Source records
● ● ●
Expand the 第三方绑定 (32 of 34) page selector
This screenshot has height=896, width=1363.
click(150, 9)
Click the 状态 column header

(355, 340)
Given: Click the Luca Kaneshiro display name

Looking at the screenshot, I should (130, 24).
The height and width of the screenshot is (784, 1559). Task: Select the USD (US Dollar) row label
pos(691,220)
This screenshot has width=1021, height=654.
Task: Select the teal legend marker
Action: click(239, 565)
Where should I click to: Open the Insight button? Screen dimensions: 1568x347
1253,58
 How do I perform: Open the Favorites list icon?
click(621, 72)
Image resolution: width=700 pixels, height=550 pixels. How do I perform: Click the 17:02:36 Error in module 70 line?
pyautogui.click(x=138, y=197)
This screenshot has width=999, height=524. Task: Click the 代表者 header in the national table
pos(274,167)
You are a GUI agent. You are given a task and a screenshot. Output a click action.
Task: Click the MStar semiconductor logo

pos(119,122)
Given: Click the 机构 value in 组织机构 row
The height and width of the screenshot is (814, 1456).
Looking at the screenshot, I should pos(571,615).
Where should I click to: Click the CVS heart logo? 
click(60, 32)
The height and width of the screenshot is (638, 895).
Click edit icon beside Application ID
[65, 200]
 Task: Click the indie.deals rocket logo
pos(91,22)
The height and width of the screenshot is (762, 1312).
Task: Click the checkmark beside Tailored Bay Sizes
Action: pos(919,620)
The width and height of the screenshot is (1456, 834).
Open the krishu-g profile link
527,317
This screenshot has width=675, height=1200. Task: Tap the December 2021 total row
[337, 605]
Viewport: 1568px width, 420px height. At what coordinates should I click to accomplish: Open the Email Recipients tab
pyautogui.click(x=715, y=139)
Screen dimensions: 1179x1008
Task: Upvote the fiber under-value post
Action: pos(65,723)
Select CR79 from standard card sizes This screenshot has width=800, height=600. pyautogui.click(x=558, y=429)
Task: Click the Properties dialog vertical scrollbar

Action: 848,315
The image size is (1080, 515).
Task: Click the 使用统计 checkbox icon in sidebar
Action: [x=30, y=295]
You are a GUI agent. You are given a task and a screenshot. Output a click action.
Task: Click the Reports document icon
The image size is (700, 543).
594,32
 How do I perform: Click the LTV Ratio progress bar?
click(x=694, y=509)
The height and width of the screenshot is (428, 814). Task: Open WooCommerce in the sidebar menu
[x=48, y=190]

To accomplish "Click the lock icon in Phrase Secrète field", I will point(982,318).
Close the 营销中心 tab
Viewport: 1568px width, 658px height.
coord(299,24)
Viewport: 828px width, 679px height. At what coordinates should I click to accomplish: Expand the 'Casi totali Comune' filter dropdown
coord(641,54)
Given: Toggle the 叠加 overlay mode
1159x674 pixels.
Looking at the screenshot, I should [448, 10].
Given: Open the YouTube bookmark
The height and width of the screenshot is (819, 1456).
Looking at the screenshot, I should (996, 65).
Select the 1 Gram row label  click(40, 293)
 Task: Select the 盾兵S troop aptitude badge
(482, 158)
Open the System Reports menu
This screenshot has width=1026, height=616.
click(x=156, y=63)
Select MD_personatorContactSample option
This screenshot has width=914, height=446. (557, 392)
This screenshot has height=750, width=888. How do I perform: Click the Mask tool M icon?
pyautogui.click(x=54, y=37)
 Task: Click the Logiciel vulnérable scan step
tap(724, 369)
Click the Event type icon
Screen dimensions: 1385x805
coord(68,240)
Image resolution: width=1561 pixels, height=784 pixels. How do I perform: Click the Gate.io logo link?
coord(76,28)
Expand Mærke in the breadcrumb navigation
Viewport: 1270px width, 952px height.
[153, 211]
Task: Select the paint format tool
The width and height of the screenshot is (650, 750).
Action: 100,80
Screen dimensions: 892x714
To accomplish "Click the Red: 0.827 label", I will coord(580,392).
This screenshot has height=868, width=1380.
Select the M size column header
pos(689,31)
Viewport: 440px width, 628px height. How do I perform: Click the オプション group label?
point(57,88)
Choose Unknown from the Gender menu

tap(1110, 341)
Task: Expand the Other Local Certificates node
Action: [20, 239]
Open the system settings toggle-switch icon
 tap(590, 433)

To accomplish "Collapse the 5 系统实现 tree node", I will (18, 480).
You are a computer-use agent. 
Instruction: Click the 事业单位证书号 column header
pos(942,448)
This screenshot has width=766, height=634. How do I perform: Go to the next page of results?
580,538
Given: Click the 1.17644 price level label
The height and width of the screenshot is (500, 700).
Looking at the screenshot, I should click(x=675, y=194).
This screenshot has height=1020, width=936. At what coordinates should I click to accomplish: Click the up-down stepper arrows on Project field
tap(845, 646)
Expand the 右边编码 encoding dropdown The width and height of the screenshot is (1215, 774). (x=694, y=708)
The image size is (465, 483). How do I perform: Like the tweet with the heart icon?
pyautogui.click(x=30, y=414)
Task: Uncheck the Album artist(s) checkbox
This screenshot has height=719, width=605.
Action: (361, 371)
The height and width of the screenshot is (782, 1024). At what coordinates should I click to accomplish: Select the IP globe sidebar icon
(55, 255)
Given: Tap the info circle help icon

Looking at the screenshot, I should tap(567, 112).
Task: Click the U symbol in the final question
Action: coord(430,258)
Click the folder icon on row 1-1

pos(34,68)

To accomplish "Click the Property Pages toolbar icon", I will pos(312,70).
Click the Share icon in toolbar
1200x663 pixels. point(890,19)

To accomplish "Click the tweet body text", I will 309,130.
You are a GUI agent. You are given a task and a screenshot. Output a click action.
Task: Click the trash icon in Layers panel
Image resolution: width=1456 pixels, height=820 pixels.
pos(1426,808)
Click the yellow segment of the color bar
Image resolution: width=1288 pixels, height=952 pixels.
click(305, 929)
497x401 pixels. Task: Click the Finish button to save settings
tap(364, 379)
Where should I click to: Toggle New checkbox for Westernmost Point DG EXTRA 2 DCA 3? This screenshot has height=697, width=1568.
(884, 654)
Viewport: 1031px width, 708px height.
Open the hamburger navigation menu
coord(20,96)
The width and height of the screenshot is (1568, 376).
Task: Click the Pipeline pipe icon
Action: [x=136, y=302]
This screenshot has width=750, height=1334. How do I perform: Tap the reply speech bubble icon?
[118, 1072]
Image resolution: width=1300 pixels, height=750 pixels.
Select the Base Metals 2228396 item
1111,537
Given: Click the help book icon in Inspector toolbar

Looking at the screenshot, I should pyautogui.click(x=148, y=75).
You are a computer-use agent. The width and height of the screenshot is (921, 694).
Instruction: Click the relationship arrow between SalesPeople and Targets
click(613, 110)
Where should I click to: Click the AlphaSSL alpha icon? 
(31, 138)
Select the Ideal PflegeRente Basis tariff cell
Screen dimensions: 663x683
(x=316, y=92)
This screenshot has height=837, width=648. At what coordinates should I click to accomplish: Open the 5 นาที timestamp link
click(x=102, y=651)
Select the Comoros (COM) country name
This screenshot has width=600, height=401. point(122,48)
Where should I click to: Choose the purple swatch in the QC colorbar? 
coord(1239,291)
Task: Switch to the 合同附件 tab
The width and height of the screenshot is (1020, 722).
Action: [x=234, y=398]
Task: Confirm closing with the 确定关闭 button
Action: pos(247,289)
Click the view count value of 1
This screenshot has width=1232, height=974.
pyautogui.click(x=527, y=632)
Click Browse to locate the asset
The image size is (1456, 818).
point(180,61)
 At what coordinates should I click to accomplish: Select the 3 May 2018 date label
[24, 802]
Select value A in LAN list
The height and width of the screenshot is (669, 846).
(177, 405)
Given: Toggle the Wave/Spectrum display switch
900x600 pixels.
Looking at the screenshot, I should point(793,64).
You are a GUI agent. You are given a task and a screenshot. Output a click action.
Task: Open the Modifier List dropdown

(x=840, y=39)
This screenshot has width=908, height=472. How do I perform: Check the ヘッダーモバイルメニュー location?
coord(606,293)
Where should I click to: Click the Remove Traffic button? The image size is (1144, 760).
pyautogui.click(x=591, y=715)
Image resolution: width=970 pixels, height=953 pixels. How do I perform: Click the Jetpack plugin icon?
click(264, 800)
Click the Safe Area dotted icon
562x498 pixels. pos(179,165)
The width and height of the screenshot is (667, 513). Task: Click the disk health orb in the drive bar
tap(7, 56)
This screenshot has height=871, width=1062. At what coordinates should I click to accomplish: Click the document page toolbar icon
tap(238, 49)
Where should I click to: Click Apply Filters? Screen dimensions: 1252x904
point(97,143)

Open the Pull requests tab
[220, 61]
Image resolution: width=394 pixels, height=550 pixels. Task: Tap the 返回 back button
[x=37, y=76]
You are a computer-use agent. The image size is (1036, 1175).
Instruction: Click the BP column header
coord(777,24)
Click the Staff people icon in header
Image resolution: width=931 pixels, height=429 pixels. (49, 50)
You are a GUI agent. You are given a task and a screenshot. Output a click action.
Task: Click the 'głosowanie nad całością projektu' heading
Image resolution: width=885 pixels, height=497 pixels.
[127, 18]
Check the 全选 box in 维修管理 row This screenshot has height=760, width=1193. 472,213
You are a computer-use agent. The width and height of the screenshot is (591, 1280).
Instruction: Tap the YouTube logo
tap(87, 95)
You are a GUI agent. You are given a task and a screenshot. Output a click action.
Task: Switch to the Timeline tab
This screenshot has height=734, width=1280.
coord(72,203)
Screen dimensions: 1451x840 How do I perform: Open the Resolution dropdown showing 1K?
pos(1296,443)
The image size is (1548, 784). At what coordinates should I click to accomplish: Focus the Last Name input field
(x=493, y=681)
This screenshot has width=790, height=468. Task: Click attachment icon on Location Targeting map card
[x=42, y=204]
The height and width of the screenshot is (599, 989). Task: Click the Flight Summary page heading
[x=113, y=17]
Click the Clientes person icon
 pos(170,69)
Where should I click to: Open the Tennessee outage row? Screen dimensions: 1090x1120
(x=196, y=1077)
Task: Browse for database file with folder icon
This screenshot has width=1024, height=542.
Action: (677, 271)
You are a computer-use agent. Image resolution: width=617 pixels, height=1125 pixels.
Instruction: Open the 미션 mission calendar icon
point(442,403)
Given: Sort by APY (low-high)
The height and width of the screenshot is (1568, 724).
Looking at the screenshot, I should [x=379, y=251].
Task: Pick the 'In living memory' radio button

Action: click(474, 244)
● ● ●
REQUIRED WORK:
Copy out each line of the data that includes the string "computer".

ANSWER SECTION:
You are a computer-use agent. 
You are a computer-use agent. The width and height of the screenshot is (921, 694).
You are a computer-use agent. The image size is (1036, 1175).
You are a computer-use agent. The width and height of the screenshot is (591, 1280).
You are a computer-use agent. Image resolution: width=617 pixels, height=1125 pixels.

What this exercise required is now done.